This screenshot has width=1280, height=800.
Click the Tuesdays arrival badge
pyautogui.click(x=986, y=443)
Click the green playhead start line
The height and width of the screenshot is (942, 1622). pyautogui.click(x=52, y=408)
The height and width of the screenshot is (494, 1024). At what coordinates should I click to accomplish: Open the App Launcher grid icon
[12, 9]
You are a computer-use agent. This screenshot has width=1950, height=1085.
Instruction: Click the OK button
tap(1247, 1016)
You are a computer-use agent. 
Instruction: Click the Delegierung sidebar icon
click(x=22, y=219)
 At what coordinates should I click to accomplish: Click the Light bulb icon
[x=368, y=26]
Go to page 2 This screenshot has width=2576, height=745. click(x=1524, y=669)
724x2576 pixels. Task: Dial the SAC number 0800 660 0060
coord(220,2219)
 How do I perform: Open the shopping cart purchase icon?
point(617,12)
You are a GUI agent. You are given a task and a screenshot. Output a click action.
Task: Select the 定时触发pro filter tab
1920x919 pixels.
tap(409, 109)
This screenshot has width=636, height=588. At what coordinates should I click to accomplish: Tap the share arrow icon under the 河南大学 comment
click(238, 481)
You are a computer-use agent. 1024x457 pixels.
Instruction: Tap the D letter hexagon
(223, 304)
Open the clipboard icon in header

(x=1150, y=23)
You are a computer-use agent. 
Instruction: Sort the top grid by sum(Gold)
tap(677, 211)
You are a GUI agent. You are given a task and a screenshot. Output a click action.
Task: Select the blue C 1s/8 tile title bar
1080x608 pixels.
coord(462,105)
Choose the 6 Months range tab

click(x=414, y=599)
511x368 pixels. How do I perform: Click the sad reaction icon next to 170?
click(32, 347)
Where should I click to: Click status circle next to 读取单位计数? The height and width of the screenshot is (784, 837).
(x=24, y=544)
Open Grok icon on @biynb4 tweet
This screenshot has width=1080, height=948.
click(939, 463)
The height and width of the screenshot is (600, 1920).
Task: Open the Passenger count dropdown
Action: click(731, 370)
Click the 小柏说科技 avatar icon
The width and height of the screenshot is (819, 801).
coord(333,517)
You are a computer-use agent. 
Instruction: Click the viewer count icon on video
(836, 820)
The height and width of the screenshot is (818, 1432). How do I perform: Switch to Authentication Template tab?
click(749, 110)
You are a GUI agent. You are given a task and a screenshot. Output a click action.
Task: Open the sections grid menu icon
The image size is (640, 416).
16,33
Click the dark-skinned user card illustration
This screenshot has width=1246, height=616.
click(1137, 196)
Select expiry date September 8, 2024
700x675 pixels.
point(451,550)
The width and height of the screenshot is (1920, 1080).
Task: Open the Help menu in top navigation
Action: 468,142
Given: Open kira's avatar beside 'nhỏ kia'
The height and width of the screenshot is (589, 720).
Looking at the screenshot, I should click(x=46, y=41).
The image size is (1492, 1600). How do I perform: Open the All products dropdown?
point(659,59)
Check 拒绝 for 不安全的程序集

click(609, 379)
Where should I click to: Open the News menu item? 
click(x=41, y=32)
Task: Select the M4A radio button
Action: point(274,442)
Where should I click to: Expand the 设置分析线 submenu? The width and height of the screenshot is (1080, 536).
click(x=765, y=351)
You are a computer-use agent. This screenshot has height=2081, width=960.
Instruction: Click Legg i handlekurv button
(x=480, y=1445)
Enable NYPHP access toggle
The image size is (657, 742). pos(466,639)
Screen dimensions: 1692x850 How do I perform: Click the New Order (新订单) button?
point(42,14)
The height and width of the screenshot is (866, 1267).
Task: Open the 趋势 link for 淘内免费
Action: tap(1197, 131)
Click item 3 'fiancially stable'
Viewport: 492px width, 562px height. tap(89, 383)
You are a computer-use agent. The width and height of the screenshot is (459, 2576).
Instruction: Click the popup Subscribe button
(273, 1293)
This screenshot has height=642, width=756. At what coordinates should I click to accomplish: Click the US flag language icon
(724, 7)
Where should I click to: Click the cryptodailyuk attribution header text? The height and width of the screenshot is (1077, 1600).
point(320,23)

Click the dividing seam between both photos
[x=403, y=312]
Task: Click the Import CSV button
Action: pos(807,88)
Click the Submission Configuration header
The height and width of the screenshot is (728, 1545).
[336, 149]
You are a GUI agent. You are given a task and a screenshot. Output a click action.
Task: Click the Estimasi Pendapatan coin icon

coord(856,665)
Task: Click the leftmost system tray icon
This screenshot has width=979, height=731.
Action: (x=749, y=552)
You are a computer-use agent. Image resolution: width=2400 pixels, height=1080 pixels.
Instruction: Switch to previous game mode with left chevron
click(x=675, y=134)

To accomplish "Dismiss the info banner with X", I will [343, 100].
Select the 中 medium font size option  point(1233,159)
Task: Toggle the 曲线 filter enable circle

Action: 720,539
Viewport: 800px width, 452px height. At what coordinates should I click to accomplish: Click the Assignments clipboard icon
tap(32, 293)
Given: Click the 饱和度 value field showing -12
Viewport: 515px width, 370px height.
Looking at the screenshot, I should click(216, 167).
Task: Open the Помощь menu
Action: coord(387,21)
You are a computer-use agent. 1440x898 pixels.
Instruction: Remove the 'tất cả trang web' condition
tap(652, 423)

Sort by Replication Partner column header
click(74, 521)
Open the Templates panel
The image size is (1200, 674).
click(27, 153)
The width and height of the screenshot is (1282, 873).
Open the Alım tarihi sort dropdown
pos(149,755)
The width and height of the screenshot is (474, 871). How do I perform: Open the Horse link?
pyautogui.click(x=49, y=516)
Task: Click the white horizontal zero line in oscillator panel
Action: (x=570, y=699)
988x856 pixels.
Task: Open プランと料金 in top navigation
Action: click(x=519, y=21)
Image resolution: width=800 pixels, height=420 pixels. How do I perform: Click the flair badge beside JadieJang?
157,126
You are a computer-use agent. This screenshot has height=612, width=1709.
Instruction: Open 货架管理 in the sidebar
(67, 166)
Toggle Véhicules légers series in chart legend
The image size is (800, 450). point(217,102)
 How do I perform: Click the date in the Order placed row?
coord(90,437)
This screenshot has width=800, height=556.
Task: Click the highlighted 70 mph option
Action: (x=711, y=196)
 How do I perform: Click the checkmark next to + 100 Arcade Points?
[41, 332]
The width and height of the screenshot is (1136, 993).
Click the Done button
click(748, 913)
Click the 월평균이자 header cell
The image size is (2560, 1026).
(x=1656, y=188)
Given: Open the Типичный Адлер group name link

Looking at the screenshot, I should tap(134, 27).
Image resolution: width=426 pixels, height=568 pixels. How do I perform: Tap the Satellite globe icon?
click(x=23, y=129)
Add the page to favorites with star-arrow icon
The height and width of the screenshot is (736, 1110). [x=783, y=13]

• • •

WHAT IS NEEDED
Print the material once more. Change nothing.

ANSWER
This screenshot has width=1280, height=800.
Click the Tuesdays arrival badge
pyautogui.click(x=986, y=443)
Click the green playhead start line
The height and width of the screenshot is (942, 1622). pyautogui.click(x=52, y=408)
The height and width of the screenshot is (494, 1024). At what coordinates should I click to accomplish: Open the App Launcher grid icon
[12, 9]
You are a computer-use agent. This screenshot has width=1950, height=1085.
Instruction: Click the OK button
tap(1247, 1016)
You are a computer-use agent. 
Instruction: Click the Delegierung sidebar icon
click(x=22, y=219)
 At what coordinates should I click to accomplish: Click the Light bulb icon
[x=368, y=26]
Go to page 2 This screenshot has width=2576, height=745. click(x=1524, y=669)
724x2576 pixels. Task: Dial the SAC number 0800 660 0060
coord(220,2219)
 How do I perform: Open the shopping cart purchase icon?
point(617,12)
You are a GUI agent. You are given a task and a screenshot. Output a click action.
Task: Select the 定时触发pro filter tab
1920x919 pixels.
tap(409, 109)
This screenshot has width=636, height=588. At what coordinates should I click to accomplish: Tap the share arrow icon under the 河南大学 comment
click(238, 481)
You are a computer-use agent. 1024x457 pixels.
Instruction: Tap the D letter hexagon
(223, 304)
Open the clipboard icon in header

(x=1150, y=23)
You are a computer-use agent. 
Instruction: Sort the top grid by sum(Gold)
tap(677, 211)
You are a GUI agent. You are given a task and a screenshot. Output a click action.
Task: Select the blue C 1s/8 tile title bar
1080x608 pixels.
coord(462,105)
Choose the 6 Months range tab

click(x=414, y=599)
511x368 pixels. How do I perform: Click the sad reaction icon next to 170?
click(32, 347)
Where should I click to: Click status circle next to 读取单位计数? The height and width of the screenshot is (784, 837).
(x=24, y=544)
Open Grok icon on @biynb4 tweet
This screenshot has width=1080, height=948.
click(939, 463)
The height and width of the screenshot is (600, 1920).
Task: Open the Passenger count dropdown
Action: click(731, 370)
Click the 小柏说科技 avatar icon
The width and height of the screenshot is (819, 801).
coord(333,517)
You are a computer-use agent. 
Instruction: Click the viewer count icon on video
(836, 820)
The height and width of the screenshot is (818, 1432). How do I perform: Switch to Authentication Template tab?
click(749, 110)
You are a GUI agent. You are given a task and a screenshot. Output a click action.
Task: Open the sections grid menu icon
The image size is (640, 416).
16,33
Click the dark-skinned user card illustration
This screenshot has width=1246, height=616.
click(1137, 196)
Select expiry date September 8, 2024
700x675 pixels.
point(451,550)
The width and height of the screenshot is (1920, 1080).
Task: Open the Help menu in top navigation
Action: 468,142
Given: Open kira's avatar beside 'nhỏ kia'
The height and width of the screenshot is (589, 720).
Looking at the screenshot, I should click(x=46, y=41).
The image size is (1492, 1600). How do I perform: Open the All products dropdown?
point(659,59)
Check 拒绝 for 不安全的程序集

click(609, 379)
Where should I click to: Open the News menu item? 
click(x=41, y=32)
Task: Select the M4A radio button
Action: point(274,442)
Where should I click to: Expand the 设置分析线 submenu? The width and height of the screenshot is (1080, 536).
click(x=765, y=351)
You are a computer-use agent. This screenshot has height=2081, width=960.
Instruction: Click Legg i handlekurv button
(x=480, y=1445)
Enable NYPHP access toggle
The image size is (657, 742). pos(466,639)
Screen dimensions: 1692x850 How do I perform: Click the New Order (新订单) button?
point(42,14)
The height and width of the screenshot is (866, 1267).
Task: Open the 趋势 link for 淘内免费
Action: tap(1197, 131)
Click item 3 'fiancially stable'
Viewport: 492px width, 562px height. tap(89, 383)
You are a computer-use agent. The width and height of the screenshot is (459, 2576).
Instruction: Click the popup Subscribe button
(273, 1293)
This screenshot has height=642, width=756. At what coordinates should I click to accomplish: Click the US flag language icon
(724, 7)
Where should I click to: Click the cryptodailyuk attribution header text? The height and width of the screenshot is (1077, 1600).
point(320,23)

Click the dividing seam between both photos
[x=403, y=312]
Task: Click the Import CSV button
Action: pos(807,88)
Click the Submission Configuration header
The height and width of the screenshot is (728, 1545).
[336, 149]
You are a GUI agent. You are given a task and a screenshot. Output a click action.
Task: Click the Estimasi Pendapatan coin icon

coord(856,665)
Task: Click the leftmost system tray icon
This screenshot has width=979, height=731.
Action: (x=749, y=552)
You are a computer-use agent. Image resolution: width=2400 pixels, height=1080 pixels.
Instruction: Switch to previous game mode with left chevron
click(x=675, y=134)

To accomplish "Dismiss the info banner with X", I will [343, 100].
Select the 中 medium font size option  point(1233,159)
Task: Toggle the 曲线 filter enable circle

Action: 720,539
Viewport: 800px width, 452px height. At what coordinates should I click to accomplish: Click the Assignments clipboard icon
tap(32, 293)
Given: Click the 饱和度 value field showing -12
Viewport: 515px width, 370px height.
Looking at the screenshot, I should click(216, 167).
Task: Open the Помощь menu
Action: coord(387,21)
You are a computer-use agent. 1440x898 pixels.
Instruction: Remove the 'tất cả trang web' condition
tap(652, 423)

Sort by Replication Partner column header
click(74, 521)
Open the Templates panel
The image size is (1200, 674).
click(27, 153)
The width and height of the screenshot is (1282, 873).
Open the Alım tarihi sort dropdown
pos(149,755)
The width and height of the screenshot is (474, 871). How do I perform: Open the Horse link?
pyautogui.click(x=49, y=516)
Task: Click the white horizontal zero line in oscillator panel
Action: (x=570, y=699)
988x856 pixels.
Task: Open プランと料金 in top navigation
Action: click(x=519, y=21)
Image resolution: width=800 pixels, height=420 pixels. How do I perform: Click the flair badge beside JadieJang?
157,126
You are a computer-use agent. This screenshot has height=612, width=1709.
Instruction: Open 货架管理 in the sidebar
(67, 166)
Toggle Véhicules légers series in chart legend
The image size is (800, 450). point(217,102)
 How do I perform: Click the date in the Order placed row?
coord(90,437)
This screenshot has width=800, height=556.
Task: Click the highlighted 70 mph option
Action: (x=711, y=196)
 How do I perform: Click the checkmark next to + 100 Arcade Points?
[41, 332]
The width and height of the screenshot is (1136, 993).
Click the Done button
click(748, 913)
Click the 월평균이자 header cell
The image size is (2560, 1026).
(x=1656, y=188)
Given: Open the Типичный Адлер group name link

Looking at the screenshot, I should tap(134, 27).
Image resolution: width=426 pixels, height=568 pixels. How do I perform: Tap the Satellite globe icon?
click(x=23, y=129)
Add the page to favorites with star-arrow icon
The height and width of the screenshot is (736, 1110). [x=783, y=13]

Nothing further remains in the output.